I smiled. “Thanks.” It was the closest I would get to the market that day. I love choosing my fruit and veggies from the farmers who grew them. The dried mud on a mound of small potatoes, flaking off around the little crate that contained them. The weight of a fat tomato in my hand. The smell of a bundle of herbs. Feeling like a Duchess as I peer at each package, choosing which would serve me best. But I wasn’t feeling my best that day, so he went alone. He delivered, though–Honeycrisp is my favorite. Pink Lady, second.

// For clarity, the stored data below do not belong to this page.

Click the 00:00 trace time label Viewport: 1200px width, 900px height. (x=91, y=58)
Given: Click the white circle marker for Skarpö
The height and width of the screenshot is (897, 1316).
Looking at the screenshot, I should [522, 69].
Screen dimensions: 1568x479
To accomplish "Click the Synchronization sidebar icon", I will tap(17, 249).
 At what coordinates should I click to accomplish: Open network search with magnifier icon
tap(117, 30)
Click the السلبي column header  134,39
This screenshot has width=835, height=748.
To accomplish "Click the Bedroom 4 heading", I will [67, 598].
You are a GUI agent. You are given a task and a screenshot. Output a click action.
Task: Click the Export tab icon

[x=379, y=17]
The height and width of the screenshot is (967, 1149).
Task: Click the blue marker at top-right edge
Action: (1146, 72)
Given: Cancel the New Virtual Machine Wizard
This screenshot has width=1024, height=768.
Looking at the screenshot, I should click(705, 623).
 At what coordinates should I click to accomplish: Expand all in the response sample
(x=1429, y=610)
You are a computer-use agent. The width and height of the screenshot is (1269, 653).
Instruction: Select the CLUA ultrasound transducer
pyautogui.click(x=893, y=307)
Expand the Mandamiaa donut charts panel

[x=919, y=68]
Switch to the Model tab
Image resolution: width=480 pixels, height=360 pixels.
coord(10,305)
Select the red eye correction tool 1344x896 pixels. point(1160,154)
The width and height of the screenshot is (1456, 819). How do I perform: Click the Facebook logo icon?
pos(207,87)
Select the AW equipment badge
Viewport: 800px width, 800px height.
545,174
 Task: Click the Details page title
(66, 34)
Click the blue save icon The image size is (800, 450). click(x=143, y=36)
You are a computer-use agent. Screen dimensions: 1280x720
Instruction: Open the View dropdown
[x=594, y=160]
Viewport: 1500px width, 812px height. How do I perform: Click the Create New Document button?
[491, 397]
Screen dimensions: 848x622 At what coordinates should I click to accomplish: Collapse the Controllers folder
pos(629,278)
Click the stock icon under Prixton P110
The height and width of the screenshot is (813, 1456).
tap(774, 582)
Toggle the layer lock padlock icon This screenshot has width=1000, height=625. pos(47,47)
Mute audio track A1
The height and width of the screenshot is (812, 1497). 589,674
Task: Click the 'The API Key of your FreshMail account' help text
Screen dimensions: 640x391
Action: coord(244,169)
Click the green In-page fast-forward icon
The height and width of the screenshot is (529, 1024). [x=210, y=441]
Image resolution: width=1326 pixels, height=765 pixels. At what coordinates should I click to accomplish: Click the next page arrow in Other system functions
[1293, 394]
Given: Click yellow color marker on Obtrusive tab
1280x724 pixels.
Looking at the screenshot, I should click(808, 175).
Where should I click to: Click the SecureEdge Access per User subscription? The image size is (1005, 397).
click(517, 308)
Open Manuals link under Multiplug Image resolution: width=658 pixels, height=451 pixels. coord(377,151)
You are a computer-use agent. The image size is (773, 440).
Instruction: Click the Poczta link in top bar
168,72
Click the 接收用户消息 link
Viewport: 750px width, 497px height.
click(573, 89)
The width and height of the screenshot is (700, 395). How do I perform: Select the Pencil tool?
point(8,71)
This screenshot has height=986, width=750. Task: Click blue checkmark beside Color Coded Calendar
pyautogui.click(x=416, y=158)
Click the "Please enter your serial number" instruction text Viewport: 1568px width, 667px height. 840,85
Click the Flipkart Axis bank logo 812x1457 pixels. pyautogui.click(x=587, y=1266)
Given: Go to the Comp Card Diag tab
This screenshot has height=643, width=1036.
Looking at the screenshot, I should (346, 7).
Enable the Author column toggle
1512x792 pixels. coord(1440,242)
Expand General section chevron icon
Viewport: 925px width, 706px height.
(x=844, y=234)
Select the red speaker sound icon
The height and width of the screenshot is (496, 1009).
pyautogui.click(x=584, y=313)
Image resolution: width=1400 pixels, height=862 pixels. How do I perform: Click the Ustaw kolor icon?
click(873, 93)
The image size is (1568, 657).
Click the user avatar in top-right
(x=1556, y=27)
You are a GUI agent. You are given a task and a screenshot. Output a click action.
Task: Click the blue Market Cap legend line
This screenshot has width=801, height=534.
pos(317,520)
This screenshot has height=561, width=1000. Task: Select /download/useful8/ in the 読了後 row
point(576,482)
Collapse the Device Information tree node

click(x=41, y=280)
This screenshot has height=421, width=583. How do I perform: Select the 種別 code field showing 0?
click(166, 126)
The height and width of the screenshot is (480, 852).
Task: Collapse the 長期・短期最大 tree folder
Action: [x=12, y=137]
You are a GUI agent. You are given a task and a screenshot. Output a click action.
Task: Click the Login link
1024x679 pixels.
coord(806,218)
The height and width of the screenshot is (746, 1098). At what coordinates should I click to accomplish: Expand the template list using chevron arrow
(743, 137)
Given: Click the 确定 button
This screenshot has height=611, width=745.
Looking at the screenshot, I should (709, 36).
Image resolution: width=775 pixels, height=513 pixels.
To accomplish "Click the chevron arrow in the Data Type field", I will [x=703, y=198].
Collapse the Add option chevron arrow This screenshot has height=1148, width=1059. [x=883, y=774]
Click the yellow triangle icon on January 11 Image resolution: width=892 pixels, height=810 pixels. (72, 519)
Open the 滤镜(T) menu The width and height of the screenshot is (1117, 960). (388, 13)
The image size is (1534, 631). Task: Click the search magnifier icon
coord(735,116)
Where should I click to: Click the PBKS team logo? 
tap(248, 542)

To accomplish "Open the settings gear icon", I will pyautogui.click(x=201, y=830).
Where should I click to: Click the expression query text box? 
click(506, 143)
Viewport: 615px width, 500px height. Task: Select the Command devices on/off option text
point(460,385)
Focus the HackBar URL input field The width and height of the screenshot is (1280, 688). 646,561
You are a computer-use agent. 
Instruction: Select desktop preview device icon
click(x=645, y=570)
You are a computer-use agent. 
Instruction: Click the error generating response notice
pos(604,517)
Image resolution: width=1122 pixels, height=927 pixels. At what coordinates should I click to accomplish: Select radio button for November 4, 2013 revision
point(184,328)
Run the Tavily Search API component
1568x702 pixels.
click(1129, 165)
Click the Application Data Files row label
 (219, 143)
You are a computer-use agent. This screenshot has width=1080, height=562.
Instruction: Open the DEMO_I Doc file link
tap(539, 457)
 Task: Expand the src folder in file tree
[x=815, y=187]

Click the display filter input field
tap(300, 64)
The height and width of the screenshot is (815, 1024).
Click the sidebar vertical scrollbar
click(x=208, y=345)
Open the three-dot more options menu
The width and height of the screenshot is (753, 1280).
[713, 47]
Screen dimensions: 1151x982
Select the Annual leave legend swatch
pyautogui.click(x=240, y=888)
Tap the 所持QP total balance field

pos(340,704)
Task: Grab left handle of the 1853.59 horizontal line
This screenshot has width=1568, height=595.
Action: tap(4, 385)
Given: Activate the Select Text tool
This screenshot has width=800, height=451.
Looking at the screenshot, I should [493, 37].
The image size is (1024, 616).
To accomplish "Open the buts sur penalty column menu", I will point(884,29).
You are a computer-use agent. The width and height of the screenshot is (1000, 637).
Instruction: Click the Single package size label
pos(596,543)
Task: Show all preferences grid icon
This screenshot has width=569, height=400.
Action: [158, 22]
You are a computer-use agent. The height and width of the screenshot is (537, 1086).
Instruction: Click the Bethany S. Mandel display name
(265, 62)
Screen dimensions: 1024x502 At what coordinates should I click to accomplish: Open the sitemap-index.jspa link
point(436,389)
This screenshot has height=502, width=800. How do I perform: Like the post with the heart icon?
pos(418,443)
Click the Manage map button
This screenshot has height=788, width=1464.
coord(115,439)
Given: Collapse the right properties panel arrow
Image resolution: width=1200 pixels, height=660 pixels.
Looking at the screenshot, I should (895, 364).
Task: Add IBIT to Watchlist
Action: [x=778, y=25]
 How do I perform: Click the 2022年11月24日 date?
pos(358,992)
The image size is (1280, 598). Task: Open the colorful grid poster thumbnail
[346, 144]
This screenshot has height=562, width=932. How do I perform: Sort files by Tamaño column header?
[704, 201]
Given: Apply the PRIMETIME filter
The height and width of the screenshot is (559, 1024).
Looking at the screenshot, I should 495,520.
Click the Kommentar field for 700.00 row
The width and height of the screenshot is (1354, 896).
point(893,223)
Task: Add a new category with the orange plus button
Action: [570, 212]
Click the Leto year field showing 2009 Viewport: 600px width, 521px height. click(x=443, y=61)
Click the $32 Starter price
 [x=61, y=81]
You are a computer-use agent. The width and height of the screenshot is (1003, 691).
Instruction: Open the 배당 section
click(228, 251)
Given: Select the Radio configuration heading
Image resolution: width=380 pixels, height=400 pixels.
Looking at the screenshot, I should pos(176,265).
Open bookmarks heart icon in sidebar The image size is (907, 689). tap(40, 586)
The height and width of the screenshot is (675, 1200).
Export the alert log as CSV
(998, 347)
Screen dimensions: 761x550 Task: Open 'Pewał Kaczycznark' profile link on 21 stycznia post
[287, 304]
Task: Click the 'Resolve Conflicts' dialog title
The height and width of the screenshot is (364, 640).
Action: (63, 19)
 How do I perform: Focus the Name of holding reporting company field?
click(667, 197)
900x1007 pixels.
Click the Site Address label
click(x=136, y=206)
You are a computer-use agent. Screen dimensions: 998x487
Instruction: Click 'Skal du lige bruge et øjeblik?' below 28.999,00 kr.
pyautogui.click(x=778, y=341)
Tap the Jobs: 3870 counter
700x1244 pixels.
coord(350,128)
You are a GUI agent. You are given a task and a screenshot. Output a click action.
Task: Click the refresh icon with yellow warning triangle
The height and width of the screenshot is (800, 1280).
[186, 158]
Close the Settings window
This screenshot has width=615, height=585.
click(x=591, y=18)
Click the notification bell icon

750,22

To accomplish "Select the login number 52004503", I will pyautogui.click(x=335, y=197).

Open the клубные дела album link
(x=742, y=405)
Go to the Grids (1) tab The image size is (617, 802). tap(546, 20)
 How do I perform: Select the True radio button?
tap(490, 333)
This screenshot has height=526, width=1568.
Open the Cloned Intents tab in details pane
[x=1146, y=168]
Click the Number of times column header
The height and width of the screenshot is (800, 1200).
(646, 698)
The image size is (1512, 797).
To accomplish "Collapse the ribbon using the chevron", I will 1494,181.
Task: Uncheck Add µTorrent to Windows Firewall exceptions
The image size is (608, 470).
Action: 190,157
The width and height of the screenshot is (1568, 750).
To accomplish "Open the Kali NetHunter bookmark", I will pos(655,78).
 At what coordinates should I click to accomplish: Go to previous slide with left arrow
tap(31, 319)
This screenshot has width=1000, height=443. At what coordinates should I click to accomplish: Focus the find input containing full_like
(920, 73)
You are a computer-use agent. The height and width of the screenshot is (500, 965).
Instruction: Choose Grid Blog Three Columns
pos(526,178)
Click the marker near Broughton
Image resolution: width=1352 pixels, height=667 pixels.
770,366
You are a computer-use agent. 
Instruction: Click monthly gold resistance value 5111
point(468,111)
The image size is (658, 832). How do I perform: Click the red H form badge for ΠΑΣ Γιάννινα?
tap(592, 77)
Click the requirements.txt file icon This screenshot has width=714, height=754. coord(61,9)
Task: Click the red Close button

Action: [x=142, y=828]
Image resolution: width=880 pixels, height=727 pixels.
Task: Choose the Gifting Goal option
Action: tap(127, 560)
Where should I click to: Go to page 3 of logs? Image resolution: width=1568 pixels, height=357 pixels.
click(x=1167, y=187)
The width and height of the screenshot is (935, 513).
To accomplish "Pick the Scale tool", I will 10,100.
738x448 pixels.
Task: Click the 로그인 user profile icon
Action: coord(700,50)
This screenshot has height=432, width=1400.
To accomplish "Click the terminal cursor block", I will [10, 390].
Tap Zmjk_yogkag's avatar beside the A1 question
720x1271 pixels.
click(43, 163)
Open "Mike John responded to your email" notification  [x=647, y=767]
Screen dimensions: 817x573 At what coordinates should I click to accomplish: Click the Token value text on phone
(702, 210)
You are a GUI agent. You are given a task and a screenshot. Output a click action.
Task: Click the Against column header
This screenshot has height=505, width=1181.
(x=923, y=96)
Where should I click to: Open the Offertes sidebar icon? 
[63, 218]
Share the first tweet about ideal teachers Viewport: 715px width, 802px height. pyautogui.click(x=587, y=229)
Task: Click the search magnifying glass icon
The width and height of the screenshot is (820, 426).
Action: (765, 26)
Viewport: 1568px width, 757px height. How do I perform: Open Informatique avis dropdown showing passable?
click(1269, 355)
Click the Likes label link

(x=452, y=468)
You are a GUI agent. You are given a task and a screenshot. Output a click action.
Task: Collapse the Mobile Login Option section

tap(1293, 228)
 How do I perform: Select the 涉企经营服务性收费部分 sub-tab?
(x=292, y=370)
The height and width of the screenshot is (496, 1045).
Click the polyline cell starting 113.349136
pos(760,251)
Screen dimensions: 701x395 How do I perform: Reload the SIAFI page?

“I got some peaches, too.”

“Ohhhh.” I tiptoed to the kitchen to peer inside the bag. There they were, three perfect peaches.

I selected my favorite, though they all looked lovely. I turned around and let water run over it, washing the fuzzy skin gently. I gave her a little rub with the dishtowel on the counter, to dry her off. I put the fruit to my nose and inhaled, to my satisfaction it was delightfully fragrant. I bit into the fruit, grabbing  a paper towel to catch the juices. Sweet, wet, divine–the last taste of summer.

“This peach is perfect. Come have a bite.”

He poked his head into the hallway, peering at me standing near the sink. Eyebrows up, “Well, alright.”

I watched him take the four paces to me. His light brown hair in want of a trim. His green tee making his eyes more green than ever. His eyes are magic that way, pulling green, light brown, or hazel–depending on the shirt.

I held the peach up, about breast high. He stood in front of me for a beat and looked at the peach, put both of his hands around my hand, cupping it from beneath and raised the peach to his mouth. He looked me in the eye as he bit into the flesh, I was transfixed. Any words that had begun their journey to my mouth were halted in their tracks as I watched him take another bite, his eyes locked with mine. Juice running down our hands. I forgot the paper towel in my other hand. I forgot that I could look away, if I wanted to.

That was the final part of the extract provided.